The material to be processed by the processing unit 16 is moved by the impeller 20 toward an outlet (not shown) when the impeller assembly 18 is rotated by the drive unit 12 through the bearing unit 14. The circumferential side face 22 of the impeller 20 is separated from stationary walls 28 of the processing unit 16 by a clearance space 30. The clearance space 30 permits the impeller 20 to rotate freely inside the processing unit 16 when the impeller assembly 18 is rotated by the driving force transmitted by the bearing unit 14 from the drive unit 12. A perforated screen 32 surrounds the impeller assembly 18 and serves as a filter to limit the size of material passing from the processing unit 14 toward the outlet.

In the known impeller assemblies, as shown in FIG. 1, the impeller 20 has a smooth circumferential side face 22. It has been found that the impeller assembly in such processing devices tends to jam or bind up on the material being processed, in particular plastic and elastic materials, and, therefore, overloads the drive unit. The processing device has to be cleaned often and the impeller assembly removed to correct the jamming condition.

Accordingly, there is a need for an impeller assembly that prevents material from lodging in the clearance space between the impeller and the stationary wall around it.

These and other objects of the present invention may be achieved by an improved impeller assembly for a material processing device. The processing device may have a material receiving area and an outlet for discharge of the material after processing. The impeller assembly is structured and arranged in the processing device so as to be rotatable therein by driving means, the impeller assembly moving the material from the receiving area toward the outlet when the impeller assembly is rotated.

The impeller assembly includes connecting means for being connected with the driving means for rotating the impeller assembly in the processing device; and an impeller member attached for rotation with the connecting means so as to cause the material to move from the receiving area toward the outlet when the impeller assembly is rotated by the driving means. The impeller member being generally circular in shape and having a circumferential face extending between a top and a bottom face of the impeller member, the circumferential face is spaced away from inner circumferential walls of the processing device so as to define a clearance space therebetween. A spiral groove is formed on the circumferential face of the impeller member for guiding material in the clearance space out of the clearance space when the impeller member is rotated.

According to a further object, the invention may comprise a material processing device including driving means and the above-mentioned impeller assembly.

Other features and advantages of the present invention will become apparent from the following description of the invention which refers to the accompanying drawings.

[Information provided]
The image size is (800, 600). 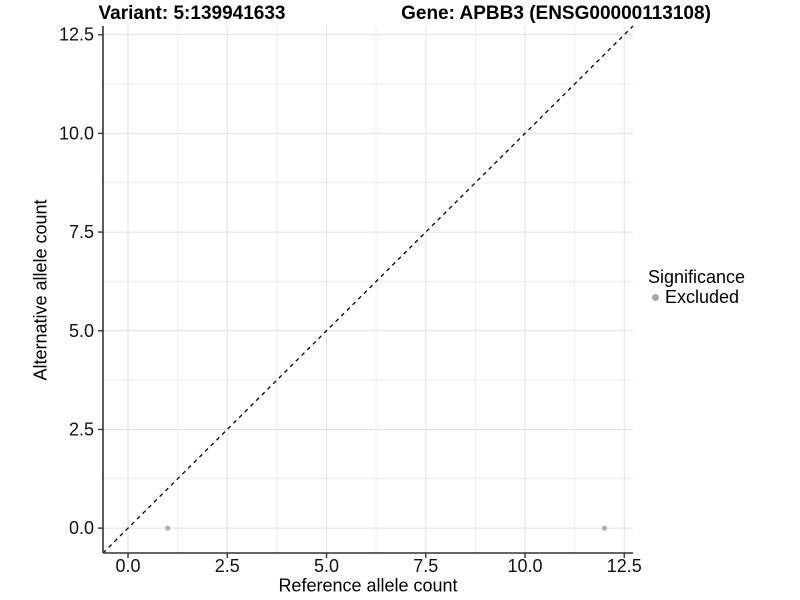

[Work instructions]
[A] In the impeller passage, list every component that carries a reference numeral of 20 or higher, with its numeral.
[B] Extract the section of the impeller passage that starts at "In the known" and runs up to and including "wall around it.".
Work from the impeller passage alone, not from the data.

[Task responses]
[A]
- impeller 20
- circumferential side face 22
- stationary walls 28
- clearance space 30
- perforated screen 32

[B]
In the known impeller assemblies, as shown in FIG. 1, the impeller 20 has a smooth circumferential side face 22. It has been found that the impeller assembly in such processing devices tends to jam or bind up on the material being processed, in particular plastic and elastic materials, and, therefore, overloads the drive unit. The processing device has to be cleaned often and the impeller assembly removed to correct the jamming condition.

Accordingly, there is a need for an impeller assembly that prevents material from lodging in the clearance space between the impeller and the stationary wall around it.